Cargill, colosso a stelle e strisce noto come il più grande commerciante di cereali a livello globale, è finito a processo con l’accusa di un monitoraggio inadeguato, e di avere chiuso un occhio – o forse entrambi – di fronte alla deforestazione e alle violazioni dei diritti umani della sua catena di approvvigionamento della soia in Brasile. Accuse pesanti, naturalmente, che stridono grossolanamente con lo slogan del gigante statunitense – “Cargill si impegna a far prosperare il mondo”, per i curiosi – e soprattutto impugnate da ClientEarth, organizzazione internazionale di diritto ambientale che ha presentato denuncia ai primi di maggio.
Cargill nei tribunali per deforestazione e diritti umani: l’impatto sull’Europa
Che c’entra l’Europa, direte voi? Che d’altronde il processo si svolgerà negli Stati Uniti, e va bene tutte le chiacchiere sul villaggio globale e via dicendo, ma alla fine che ci riguarda? Beh, i nostri lettori più attenti ricorderanno che di recente l’Unione europea ha approvato una legge che di fatto vieta l’importazione di prodotti legati alla deforestazione, imponendo alle aziende interessate a offrire i propri prodotti sul mercato europeo – come la Cargill, per l’appunto – l’obbligo di dimostrarsi “smarcato” da accuse come quelle appena riportate.
Ma torniamo a noi – Cargill, deforestazione, diritti umani. Il colosso dei cereali è fondamentalmente accusato di non avere monitorato la sua filiera della soia: “La scadente due diligence di Cargill aumenta il rischio che la carne venduta nei supermercati di tutto il mondo sia allevata con la cosiddetta soia ‘sporca’”, si legge nell’accusa. Un comportamento del genere – oltre a squalificare la Cargill dell’esportazione in Europa, come appena accennato – andrebbe a violare il codice internazionale sulla condotta aziendale responsabile.

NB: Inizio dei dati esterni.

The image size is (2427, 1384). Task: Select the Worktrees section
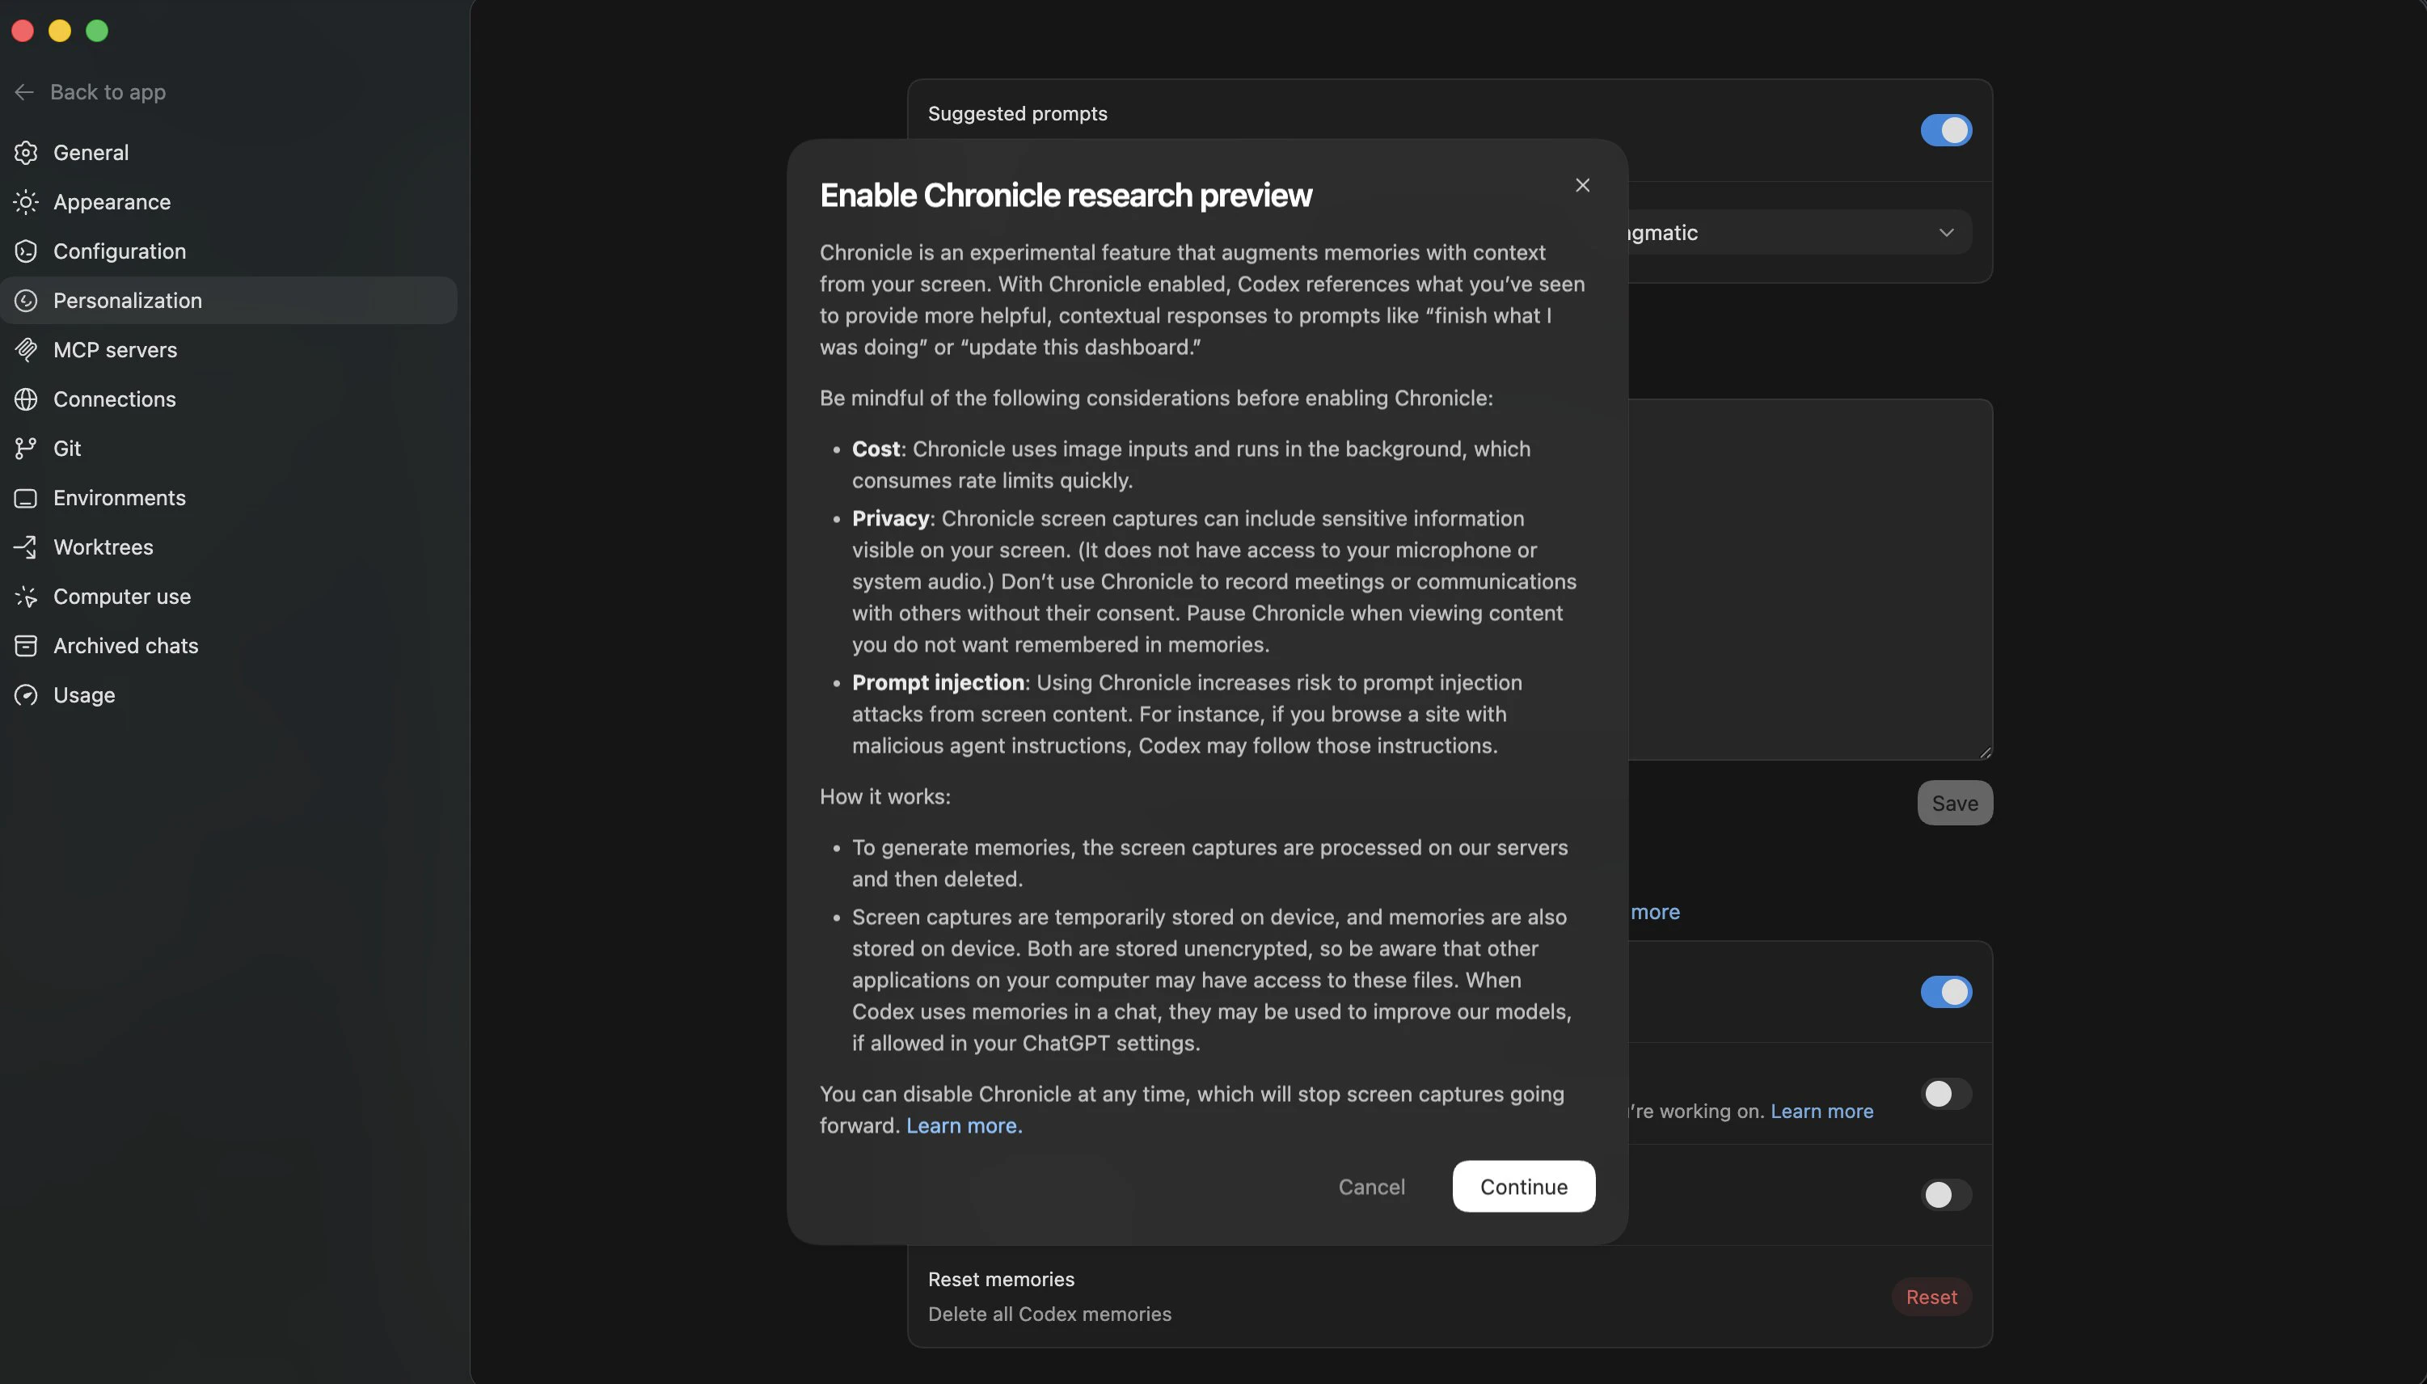(103, 547)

Lo smacco, per l’azienda, è per di più rappresentato dalla smentita di non avere affatto un “sofisticato sistema di monitoraggio, verifica e segnalazione” volto a “porre fine alla deforestazione legata alla produzione di soia nelle sue catene di approvvigionamento”; minando profondamente la sua credibilità a livello internazionale. La multinazionale, che può tra l’altro vantare il titolo di più grande azienda privata degli Stati Uniti, è sulla carta già impegnata a essere “libera della deforestazione” in Amazzonia e Cerrado entro l’ormai prossimo 2025, e punta addirittura a estirpare il fenomeno dalle sue catene di approvvigionamento entro il 2030.

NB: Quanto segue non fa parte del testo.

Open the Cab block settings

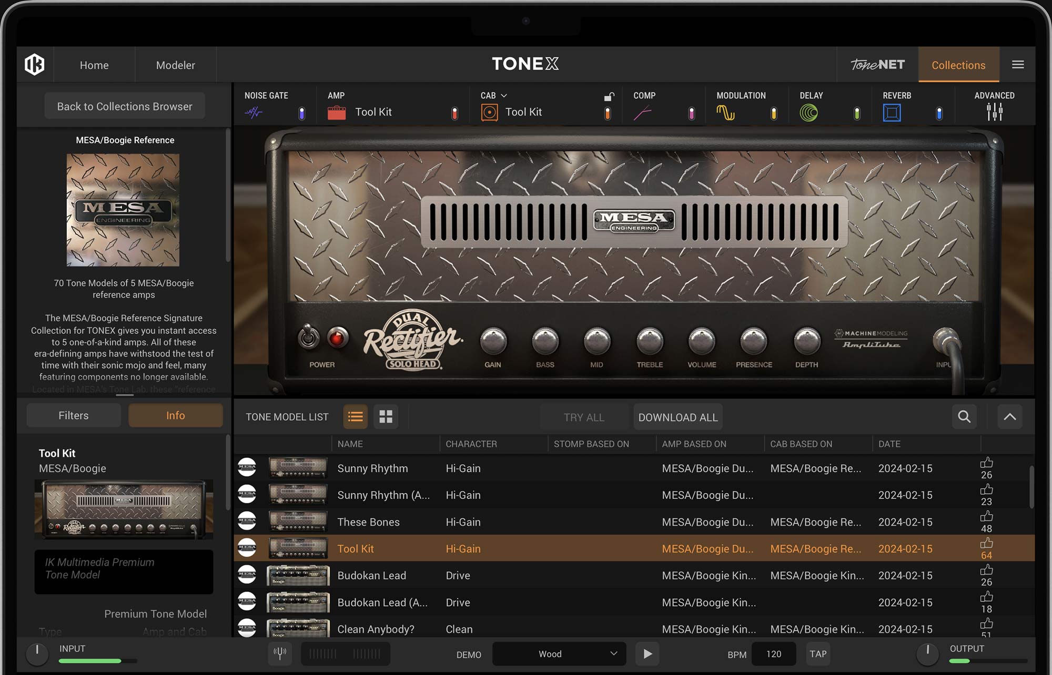coord(489,111)
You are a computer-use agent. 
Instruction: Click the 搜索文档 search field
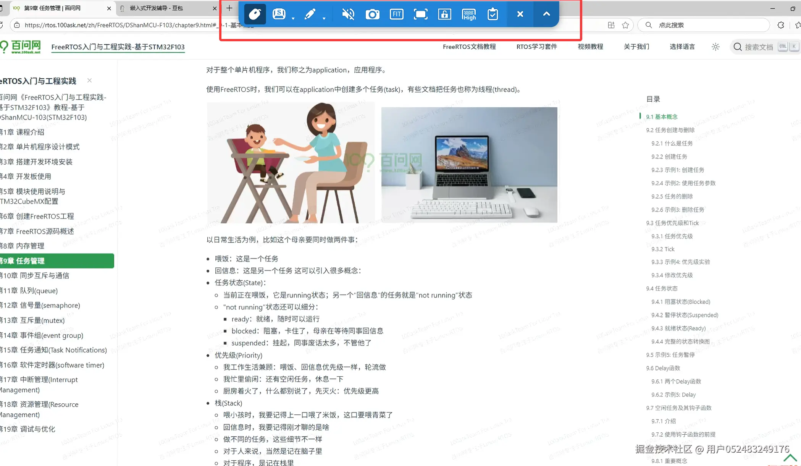tap(758, 47)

Ma badate bene – questa non è affatto la prima macchia sul curriculum del colosso a stelle e strisce. “Ci sono una serie di rapporti che collegano Cargill alla deforestazione e alle relative violazioni dei diritti umani in Brasile” spiega non a caso ClientEarth. Scavando anche solo in superficie è possibile trovare un’inchiesta del 2020 di Greenpeace, che definiva Cargill “l’azienda che nutre il mondo aiutando a distruggere il Pianeta”; e nello stesso anno un rapporto del The Guardian che raccontava di come Cargill fornisse follo alimentato con soia collegata a migliaia di incendi boschivi a numerosi supermercati e catene di fast food.
La risposta alle accuse, naturalmente, è impostata su un tono piatto e aziendale: “Non ci riforniamo di soia da agricoltori che bonificano terreni in aree protette e disponiamo di controlli per impedire che prodotti non conformi entrino nelle nostre catene di approvvigionamento” hanno spiegato i dirigenti. “Se rileviamo violazioni delle nostre politiche, agiamo immediatamente in conformità con il nostro processo di reclamo”.